A candidata da Unidade Popular (UP) ao Governo de Minas Gerais, Indira Xavier, afirmou nesta sexta-feira (21), durante sabatina concedida à Itatiaia, que a dívida do estado com a União, estimada em aproximadamente R$ 179 bilhões, não possui legitimidade e deve ser alvo de uma auditoria conjunta com o governo federal para questionar sua validade. A declaração reforça o posicionamento crítico de Xavier em relação às dívidas estaduais e às políticas públicas que, segundo ela, comprometem o desenvolvimento social e os investimentos essenciais em áreas como saúde e educação.
Durante a entrevista, Indira Xavier destacou que o programa de pagamento de dívidas dos Estados, conhecido como Propag, não é uma solução benéfica para Minas Gerais.

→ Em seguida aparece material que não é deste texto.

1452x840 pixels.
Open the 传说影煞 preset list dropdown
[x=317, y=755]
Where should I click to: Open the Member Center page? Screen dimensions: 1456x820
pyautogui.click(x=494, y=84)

Ela explicou que a adesão ao programa, que tem como objetivo facilitar o pagamento de dívidas com a União, está associada a restrições de gastos em setores essenciais. Segundo ela, esse tipo de política pública provoca um desinvestimento progressivo em áreas prioritárias. Como exemplo, ela citou o período entre 2016 e 2026, no qual, de acordo com seus dados, o Sistema Único de Saúde (SUS) sofreu uma redução de 80% nos recursos destinados, após a aprovação do teto de gastos aprovado naquele ano.
Indira Xavier também criticou o impacto do setor minerário e do agronegócio na arrecadação de impostos, afirmando que esses setores pagam uma porcentagem de tributos muito inferior àquela cobrada da população em geral. Ela argumenta que, enquanto o Estado contribui com uma parcela menor de impostos, a maior parte da arrecadação vai para a União, criando uma espécie de superávit que não é considerado nas contas estaduais. Para ilustrar seu ponto, ela afirmou que, se as alíquotas cobradas desses setores fossem aplicadas na mesma proporção de impostos pagos pelos cidadãos comuns, o estado teria recebido ao longo dos anos mais R$ 135 bilhões em recursos adicionais, o que mudaria significativamente sua capacidade de investimento.

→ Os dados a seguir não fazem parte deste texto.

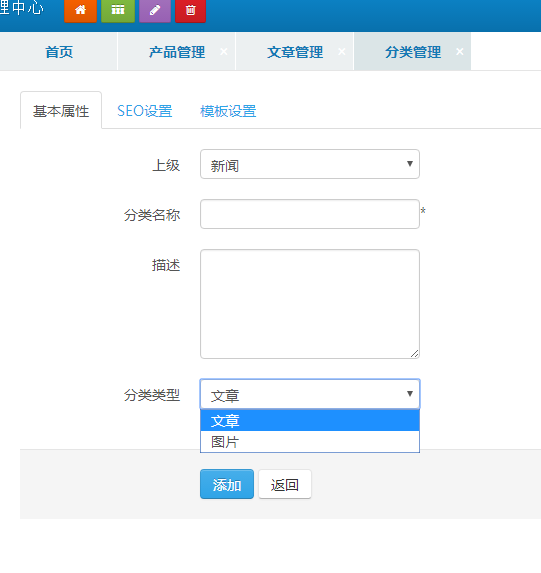This screenshot has width=541, height=573.
Task: Click the blue 添加 button
Action: [227, 484]
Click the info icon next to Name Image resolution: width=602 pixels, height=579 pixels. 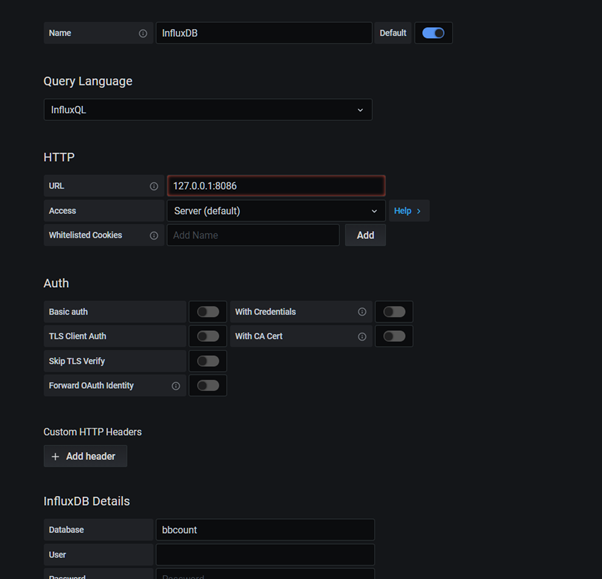click(143, 33)
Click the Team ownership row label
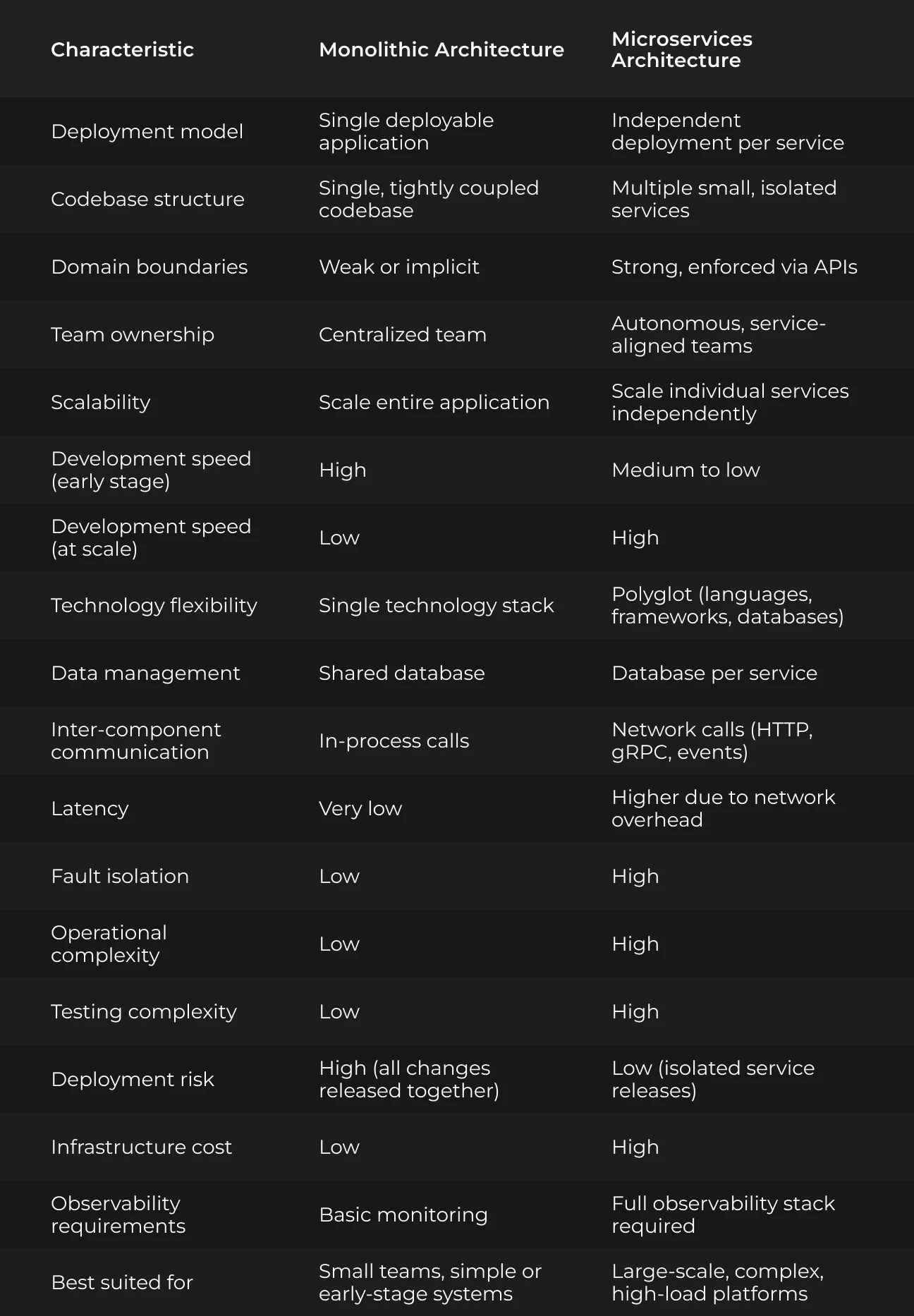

A candidata criticou duramente a adesão de Minas Gerais ao Propag, alegando que o programa serve para contingenciar gastos e impedir o avanço de políticas sociais essenciais. Segundo ela, essa política pública limita o orçamento destinado à saúde, educação e demais áreas sociais, dificultando a realização de concursos públicos e o pagamento do piso salarial dos trabalhadores do setor público. Xavier destacou que o próprio Estado não paga o piso salarial constitucional da educação, que atualmente é de R$ 4.800, enquanto paga apenas R$ 2.700 aos profissionais da área, evidenciando o impacto negativo dessas políticas na valorização do funcionalismo.
Por fim, Indira Xavier reforçou que a dívida de Minas Gerais com a União, considerada por ela como ilegítima, representa um entrave ao desenvolvimento do estado. Ela defende a realização de uma auditoria para questionar a origem e a validade desse débito, além de propor uma revisão das políticas de pagamento e das condições impostas pelo governo federal. Sua posição revela uma postura de resistência às políticas de austeridade e aos acordos que, segundo ela, prejudicam o crescimento social e econômico de Minas Gerais.